From: Al Viro <viro@zeniv.linux.org.uk>
To: Linus Torvalds <torvalds@linux-foundation.org>
Cc: Christian Brauner <brauner@kernel.org>, Jan Kara <jack@suse.cz>,
Ian Kent <raven@themaw.net>, Miklos Szeredi <miklos@szeredi.hu>,
NeilBrown <neil@brown.name>,
Andreas Hindborg <a.hindborg@kernel.org>,
linux-mm@kvack.org, linux-efi@vger.kernel.org,
ocfs2-devel@lists.linux.dev, Kees Cook <kees@kernel.org>,
Steven Rostedt <rostedt@goodmis.org>,
Greg Kroah-Hartman <gregkh@linuxfoundation.org>,
linux-usb@vger.kernel.org, Paul Moore <paul@paul-moore.com>,
Casey Schaufler <casey@schaufler-ca.com>,
linuxppc-dev@lists.ozlabs.org,
John Johansen <john.johansen@canonical.com>,
selinux@vger.kernel.org,
Christian Borntraeger <borntraeger@linux.ibm.com>,
bpf@vger.kernel.org, Chris Mason <clm@meta.com>
Subject: [git pull][vfs] tree-in-dcache stuff
Date: Thu, 4 Dec 2025 06:47:06 +0000 [thread overview]

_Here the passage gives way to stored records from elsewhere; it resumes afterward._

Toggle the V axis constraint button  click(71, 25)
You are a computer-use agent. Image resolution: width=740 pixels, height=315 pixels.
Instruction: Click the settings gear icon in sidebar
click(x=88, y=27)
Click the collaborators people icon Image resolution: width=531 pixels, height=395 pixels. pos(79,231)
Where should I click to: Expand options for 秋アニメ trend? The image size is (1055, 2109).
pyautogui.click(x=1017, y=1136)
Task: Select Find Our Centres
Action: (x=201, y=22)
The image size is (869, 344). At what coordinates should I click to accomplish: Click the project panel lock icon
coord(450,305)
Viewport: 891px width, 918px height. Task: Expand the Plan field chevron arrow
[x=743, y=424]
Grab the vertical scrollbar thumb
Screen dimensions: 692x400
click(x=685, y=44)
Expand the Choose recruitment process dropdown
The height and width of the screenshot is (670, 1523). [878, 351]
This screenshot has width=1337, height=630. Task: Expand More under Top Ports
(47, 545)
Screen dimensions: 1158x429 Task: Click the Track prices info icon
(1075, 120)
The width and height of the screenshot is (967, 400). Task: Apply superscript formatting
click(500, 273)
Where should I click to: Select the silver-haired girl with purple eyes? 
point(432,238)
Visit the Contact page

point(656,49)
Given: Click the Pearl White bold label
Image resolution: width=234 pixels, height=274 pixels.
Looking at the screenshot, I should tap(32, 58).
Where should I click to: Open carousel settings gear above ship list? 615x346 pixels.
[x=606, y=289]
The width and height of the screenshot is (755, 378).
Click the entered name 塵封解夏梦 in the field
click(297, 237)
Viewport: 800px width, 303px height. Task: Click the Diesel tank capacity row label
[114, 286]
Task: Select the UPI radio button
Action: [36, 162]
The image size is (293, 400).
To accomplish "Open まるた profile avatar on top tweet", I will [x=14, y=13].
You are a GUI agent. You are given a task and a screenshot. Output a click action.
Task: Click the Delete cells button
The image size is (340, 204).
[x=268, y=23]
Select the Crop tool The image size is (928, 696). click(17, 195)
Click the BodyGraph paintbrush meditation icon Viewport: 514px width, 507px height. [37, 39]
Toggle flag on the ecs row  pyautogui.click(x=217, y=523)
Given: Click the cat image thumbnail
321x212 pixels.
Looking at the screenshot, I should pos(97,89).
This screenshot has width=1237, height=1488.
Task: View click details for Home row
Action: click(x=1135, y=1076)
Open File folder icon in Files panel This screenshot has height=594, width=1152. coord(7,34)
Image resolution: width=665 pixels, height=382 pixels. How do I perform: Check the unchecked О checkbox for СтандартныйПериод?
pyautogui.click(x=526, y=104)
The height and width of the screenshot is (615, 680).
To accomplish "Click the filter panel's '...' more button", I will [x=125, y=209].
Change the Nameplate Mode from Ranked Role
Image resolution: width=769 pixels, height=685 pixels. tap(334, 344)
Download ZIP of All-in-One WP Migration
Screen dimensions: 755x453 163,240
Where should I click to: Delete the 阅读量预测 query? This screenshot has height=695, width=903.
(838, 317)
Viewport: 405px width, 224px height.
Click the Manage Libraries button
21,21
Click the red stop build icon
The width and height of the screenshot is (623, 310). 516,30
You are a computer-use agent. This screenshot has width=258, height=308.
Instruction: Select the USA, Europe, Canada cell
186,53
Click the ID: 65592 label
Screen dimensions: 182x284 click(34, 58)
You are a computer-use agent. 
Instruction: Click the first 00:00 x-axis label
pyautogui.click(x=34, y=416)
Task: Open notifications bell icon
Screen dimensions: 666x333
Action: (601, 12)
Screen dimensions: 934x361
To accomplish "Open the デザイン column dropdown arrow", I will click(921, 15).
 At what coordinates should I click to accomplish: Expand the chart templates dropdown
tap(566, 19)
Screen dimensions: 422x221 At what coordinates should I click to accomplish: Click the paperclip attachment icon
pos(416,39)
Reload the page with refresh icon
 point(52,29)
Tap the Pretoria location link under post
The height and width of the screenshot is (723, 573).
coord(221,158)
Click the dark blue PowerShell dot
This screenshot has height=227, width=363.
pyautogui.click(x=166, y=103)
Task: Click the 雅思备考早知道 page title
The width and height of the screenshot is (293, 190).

Message-ID: <20251204064706.GJ1712166@ZenIV> (raw)
The following changes since commit e9a6fb0bcdd7609be6969112f3fbfcce3b1d4a7c:
Linux 6.18-rc5 (2025-11-09 15:10:19 -0800)
are available in the Git repository at:
git://git.kernel.org/pub/scm/linux/kernel/git/viro/vfs.git tags/pull-persistency
for you to fetch changes up to eb028c33451af08bb34f45c6be6967ef1c98cbd1:
d_make_discardable(): warn if given a non-persistent dentry (2025-11-17 23:59:27 -0500)
Conflicts in Documentation/filesystems/porting.rst, fs/dcache.c,
fs/debugfs/inode.c and security/apparmor/apparmorfs.c; proposed resolution
in #proposed-merge (same as in -next). Details of conflicts:
Documentation/filesystems/porting.rst:
usual trivial append/append conflict
fs/dcache.c in d_instantiate_new():
pulling spin_unlock(&entry->d_lock) from __d_instantiate() into
callers in this branch vs. changes of the lines immediately
following the call of __d_instantiate() in mainline. Obvious
resolution.
fs/debugfs/inode.c in __debugfs_create_file(), debugfs_create_dir()
and debugfs_create_automount():
removal of pointless check in this branch vs. changes of
(unreachable) failure handling in mainline.
Resolution: remove it, it's still a dead code.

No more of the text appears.